### DATA LISTING
=-=-=-=-=

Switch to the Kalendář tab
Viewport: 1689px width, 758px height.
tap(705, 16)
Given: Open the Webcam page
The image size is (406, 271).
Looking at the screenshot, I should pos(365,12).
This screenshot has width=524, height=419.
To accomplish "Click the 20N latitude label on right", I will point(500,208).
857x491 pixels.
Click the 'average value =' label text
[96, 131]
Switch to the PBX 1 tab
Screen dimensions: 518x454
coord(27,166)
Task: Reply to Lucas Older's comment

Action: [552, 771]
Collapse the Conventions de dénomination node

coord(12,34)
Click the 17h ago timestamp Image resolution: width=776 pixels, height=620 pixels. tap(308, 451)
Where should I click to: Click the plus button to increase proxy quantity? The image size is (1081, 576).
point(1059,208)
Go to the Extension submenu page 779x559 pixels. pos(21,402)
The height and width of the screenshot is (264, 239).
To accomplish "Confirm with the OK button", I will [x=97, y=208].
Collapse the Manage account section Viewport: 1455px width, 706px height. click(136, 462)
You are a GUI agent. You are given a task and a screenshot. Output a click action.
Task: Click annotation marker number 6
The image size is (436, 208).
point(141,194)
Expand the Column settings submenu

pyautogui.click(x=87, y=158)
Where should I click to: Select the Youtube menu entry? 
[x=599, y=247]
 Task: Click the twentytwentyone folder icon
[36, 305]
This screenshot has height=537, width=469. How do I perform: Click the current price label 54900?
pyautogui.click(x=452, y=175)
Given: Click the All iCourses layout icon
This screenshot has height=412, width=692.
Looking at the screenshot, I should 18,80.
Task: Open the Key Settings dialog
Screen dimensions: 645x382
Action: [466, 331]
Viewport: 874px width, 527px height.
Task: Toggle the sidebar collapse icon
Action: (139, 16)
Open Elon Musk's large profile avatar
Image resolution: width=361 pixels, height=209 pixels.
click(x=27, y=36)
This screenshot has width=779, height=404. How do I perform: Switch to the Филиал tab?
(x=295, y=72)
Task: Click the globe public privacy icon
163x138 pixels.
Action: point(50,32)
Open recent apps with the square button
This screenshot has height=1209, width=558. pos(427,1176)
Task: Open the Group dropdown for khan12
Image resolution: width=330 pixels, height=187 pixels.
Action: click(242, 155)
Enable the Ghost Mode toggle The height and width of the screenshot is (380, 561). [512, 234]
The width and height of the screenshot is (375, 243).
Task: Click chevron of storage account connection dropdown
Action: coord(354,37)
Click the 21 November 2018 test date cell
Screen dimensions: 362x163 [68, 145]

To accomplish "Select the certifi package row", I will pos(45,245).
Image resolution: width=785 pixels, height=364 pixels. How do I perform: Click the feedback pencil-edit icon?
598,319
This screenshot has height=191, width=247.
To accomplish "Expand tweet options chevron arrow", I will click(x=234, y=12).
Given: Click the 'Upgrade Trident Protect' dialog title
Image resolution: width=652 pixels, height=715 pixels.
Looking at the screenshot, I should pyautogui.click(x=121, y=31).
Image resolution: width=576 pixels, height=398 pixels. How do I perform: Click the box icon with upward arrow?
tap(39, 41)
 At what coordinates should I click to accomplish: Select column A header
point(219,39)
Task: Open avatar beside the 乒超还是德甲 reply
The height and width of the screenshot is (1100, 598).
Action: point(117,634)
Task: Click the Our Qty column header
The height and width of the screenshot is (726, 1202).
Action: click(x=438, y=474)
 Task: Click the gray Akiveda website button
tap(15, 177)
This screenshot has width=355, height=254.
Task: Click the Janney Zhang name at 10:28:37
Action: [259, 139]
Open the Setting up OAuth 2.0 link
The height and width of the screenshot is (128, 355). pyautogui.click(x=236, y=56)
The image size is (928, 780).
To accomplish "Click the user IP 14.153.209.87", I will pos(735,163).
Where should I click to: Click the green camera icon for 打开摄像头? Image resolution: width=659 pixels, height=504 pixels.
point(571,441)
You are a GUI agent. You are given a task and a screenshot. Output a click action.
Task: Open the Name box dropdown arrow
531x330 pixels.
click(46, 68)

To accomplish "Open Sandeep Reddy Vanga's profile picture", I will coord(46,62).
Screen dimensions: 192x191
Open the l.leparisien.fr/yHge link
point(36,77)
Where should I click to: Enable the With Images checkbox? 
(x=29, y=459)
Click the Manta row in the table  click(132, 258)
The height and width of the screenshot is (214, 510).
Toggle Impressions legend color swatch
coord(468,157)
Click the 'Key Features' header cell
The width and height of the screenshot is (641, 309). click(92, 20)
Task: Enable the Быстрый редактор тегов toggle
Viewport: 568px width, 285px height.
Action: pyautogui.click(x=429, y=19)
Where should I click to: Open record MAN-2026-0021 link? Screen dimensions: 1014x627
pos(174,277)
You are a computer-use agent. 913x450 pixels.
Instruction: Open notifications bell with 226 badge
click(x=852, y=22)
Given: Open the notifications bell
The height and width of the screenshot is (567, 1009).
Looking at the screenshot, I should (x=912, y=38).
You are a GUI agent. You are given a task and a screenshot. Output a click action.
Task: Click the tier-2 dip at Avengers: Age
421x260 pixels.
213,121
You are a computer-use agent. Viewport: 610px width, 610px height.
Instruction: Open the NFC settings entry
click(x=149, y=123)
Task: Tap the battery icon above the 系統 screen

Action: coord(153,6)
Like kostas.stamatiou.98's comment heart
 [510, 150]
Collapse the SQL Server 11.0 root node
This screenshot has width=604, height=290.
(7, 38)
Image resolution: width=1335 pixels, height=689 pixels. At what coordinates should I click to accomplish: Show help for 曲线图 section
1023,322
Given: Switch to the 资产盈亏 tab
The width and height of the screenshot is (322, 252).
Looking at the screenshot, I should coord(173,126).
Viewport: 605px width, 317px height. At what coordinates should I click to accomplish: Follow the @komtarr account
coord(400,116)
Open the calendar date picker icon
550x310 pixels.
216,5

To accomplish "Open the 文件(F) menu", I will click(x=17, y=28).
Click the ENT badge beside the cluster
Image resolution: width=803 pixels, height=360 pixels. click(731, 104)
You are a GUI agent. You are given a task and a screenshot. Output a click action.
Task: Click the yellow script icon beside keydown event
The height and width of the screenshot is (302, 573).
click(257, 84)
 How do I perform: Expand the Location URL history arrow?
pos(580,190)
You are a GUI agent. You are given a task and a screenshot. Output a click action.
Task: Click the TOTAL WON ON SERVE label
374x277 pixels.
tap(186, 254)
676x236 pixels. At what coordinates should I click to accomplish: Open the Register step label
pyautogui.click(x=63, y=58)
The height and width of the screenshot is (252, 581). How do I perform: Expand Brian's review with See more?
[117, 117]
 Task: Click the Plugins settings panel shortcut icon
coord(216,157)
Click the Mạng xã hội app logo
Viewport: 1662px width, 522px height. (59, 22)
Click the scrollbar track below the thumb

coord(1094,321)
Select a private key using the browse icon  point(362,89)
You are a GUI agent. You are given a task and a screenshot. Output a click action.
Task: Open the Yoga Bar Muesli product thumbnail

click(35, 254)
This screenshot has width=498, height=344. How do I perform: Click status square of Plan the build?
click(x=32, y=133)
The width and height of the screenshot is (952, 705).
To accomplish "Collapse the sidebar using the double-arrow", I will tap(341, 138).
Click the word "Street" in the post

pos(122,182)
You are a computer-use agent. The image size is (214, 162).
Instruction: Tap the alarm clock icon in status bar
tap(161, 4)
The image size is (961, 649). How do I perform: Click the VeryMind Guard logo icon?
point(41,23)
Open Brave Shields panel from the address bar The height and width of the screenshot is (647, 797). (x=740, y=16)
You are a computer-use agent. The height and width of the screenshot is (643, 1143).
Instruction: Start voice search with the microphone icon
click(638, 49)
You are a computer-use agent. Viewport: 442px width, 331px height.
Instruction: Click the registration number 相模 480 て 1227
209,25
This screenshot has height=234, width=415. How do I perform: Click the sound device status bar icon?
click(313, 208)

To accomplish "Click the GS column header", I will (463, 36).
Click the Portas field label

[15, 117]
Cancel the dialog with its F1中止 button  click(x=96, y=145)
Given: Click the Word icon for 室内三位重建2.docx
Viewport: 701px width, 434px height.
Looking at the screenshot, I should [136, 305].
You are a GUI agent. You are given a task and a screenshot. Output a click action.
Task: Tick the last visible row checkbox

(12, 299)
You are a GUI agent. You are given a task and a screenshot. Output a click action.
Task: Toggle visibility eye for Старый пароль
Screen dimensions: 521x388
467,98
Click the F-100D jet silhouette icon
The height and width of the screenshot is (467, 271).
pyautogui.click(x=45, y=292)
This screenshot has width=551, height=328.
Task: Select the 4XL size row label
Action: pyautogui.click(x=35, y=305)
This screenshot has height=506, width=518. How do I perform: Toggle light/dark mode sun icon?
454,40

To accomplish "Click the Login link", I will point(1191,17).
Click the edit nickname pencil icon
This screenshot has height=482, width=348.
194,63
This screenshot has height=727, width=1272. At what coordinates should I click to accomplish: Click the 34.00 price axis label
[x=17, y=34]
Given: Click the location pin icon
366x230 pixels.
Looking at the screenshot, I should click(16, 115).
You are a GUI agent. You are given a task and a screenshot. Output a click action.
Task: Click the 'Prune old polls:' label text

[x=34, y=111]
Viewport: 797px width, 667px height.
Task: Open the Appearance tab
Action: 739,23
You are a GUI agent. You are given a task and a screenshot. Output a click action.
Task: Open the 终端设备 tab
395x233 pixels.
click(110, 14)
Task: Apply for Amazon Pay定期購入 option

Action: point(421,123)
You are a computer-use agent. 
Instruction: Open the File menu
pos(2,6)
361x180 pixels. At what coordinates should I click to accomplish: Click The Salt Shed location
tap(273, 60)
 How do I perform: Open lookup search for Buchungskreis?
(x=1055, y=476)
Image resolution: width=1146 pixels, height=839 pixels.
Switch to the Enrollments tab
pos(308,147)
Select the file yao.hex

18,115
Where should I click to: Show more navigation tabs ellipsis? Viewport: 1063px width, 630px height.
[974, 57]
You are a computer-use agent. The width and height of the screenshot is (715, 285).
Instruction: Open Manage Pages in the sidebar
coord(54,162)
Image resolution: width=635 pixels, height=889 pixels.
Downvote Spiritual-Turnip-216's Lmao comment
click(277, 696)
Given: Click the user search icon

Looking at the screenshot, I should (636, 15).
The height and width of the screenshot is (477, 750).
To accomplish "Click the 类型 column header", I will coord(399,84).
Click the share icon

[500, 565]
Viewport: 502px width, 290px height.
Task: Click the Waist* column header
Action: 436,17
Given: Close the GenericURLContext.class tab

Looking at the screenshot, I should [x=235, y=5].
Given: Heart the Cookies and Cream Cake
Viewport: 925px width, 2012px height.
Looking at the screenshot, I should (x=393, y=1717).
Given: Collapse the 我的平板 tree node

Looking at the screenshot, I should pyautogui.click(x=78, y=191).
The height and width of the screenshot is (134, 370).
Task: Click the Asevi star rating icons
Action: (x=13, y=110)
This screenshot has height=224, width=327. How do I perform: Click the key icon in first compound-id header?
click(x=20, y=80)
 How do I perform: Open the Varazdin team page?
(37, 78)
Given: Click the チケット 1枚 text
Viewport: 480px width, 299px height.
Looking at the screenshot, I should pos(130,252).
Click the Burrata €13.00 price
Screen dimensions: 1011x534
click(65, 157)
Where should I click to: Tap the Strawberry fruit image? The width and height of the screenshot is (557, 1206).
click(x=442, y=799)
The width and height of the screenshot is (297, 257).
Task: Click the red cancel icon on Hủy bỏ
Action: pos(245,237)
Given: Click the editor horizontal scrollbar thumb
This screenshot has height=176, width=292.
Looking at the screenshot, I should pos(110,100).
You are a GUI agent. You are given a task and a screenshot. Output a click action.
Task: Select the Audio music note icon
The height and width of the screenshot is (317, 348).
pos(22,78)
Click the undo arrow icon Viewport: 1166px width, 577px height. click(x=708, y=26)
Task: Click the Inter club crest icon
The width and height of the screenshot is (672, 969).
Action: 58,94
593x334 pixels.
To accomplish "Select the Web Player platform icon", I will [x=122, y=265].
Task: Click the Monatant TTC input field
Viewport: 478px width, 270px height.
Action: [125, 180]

=-=-=-=-=

### WORK TO COMPLETE
Work out how many lines in the records hold the word "dialog", and answer with that number alone.

### ANSWER TO THIS TASK
3